Business trips and hotels: Safety in the heart of the business relationship

Recent attacks in Bamako, Ouagadougou and Grand-Bassam have dramatically recalled that hotels were high value targets for terrorist groups[1]. Since 2002, 25 major attacks[2] have conducted against hotels. For international companies, the selection of hotels to house their business travellers during their mission is not anymore a simple act of purchasing service. This is a key step in fulfilling the duty of care towards their employees. To generate a satisfactory offer regarding safety in hotels, corporate customers must redefine their expectations.
This upsurge of attacks implies for business, tourism professionals and hoteliers, questioning their travel protocols. These measures are even more important given that the aversion of the Western public opinion for the risk is now a mega trend.
Beyond terrorism risk and natural disasters, any kind of common crimes can also occur. If we add the fact that hotel is sometimes part of strategic information theft attempts, and we have a rather exhaustive overview of the dangers threatening the employees on assignment.
In this context, international companies do need to review their practices. And this, especially since employers have a Duty of Care[3] towards their employees travelling as part of their jobs. This obligation is mentioned in the European Directive on occupational safety of workers and health[4] as well as national regulations[5].


All companies do not have the same level of maturity regarding the travel safety. Companies with a high proportion of employees moving abroad, operating in countries at risk or whose operations take them in remote areas away from the large cities are among the most advanced in this area. Likewise, for companies who already faced the death of an employee, whose HSE culture (Health & safety Executive) is highly developed or are originated from countries with already advanced security requirements.
Given the previously mentioned legislative framework, it is the employer’s responsibility to assess the risks, to inform and train the employee in order to ensure optimum reaction towards different types of incident. The risk assessment must take into account that Duty of Care covers « all the time of the mission. » Thus, facing a terrorist threat to hotel establishments, companies should constantly adjust their hotel selection in a rapidly changing environment. Hotels can be targeted for who they are (motivation related to the brand or the profile’s owner) as well as for those they host (client profile).
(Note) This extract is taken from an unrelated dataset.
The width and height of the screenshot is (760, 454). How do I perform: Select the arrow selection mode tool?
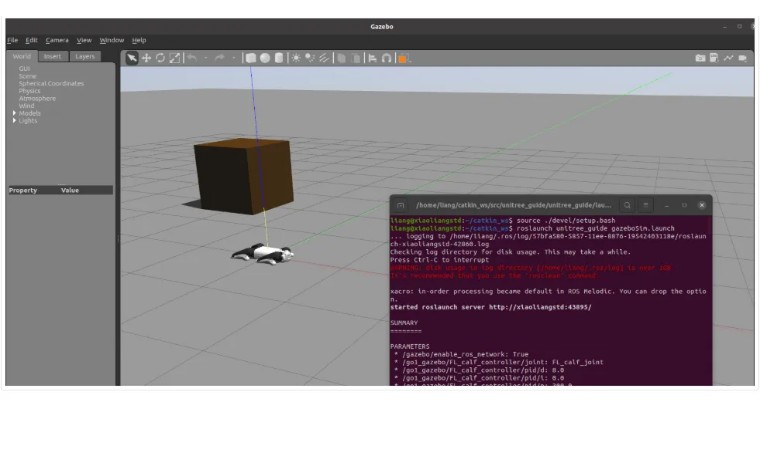(x=131, y=58)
Without waiting for legislative change, companies must take the lead in their own interest. They have to support hoteliers in their security improvement program. It is their duty to consider the quality of the security as a key element of decision in the SEO process and a selection criterion when booking trips. In this context, the certification, as defined by ISO 17067, is the best solution to improve the safety of hotels. In that way, it transforms inevitable security costs for hotels into arguments and commercial advantages for capturing an attentive clientele to this aspect of hotel service.
It is therefore crucial for hotels’ « major account » customers to express their expectation. It is essential that they take this chance to become promoters of this new approach by requiring hotels to demonstrate their compliance and participating in the development of a standard.
By supporting the emergence of a hotel security certification, they also allow to small and medium-sized enterprises that cannot afford services of travel safety expert to enjoy the benefits granted by a safer working environment at the time of their professional displacements.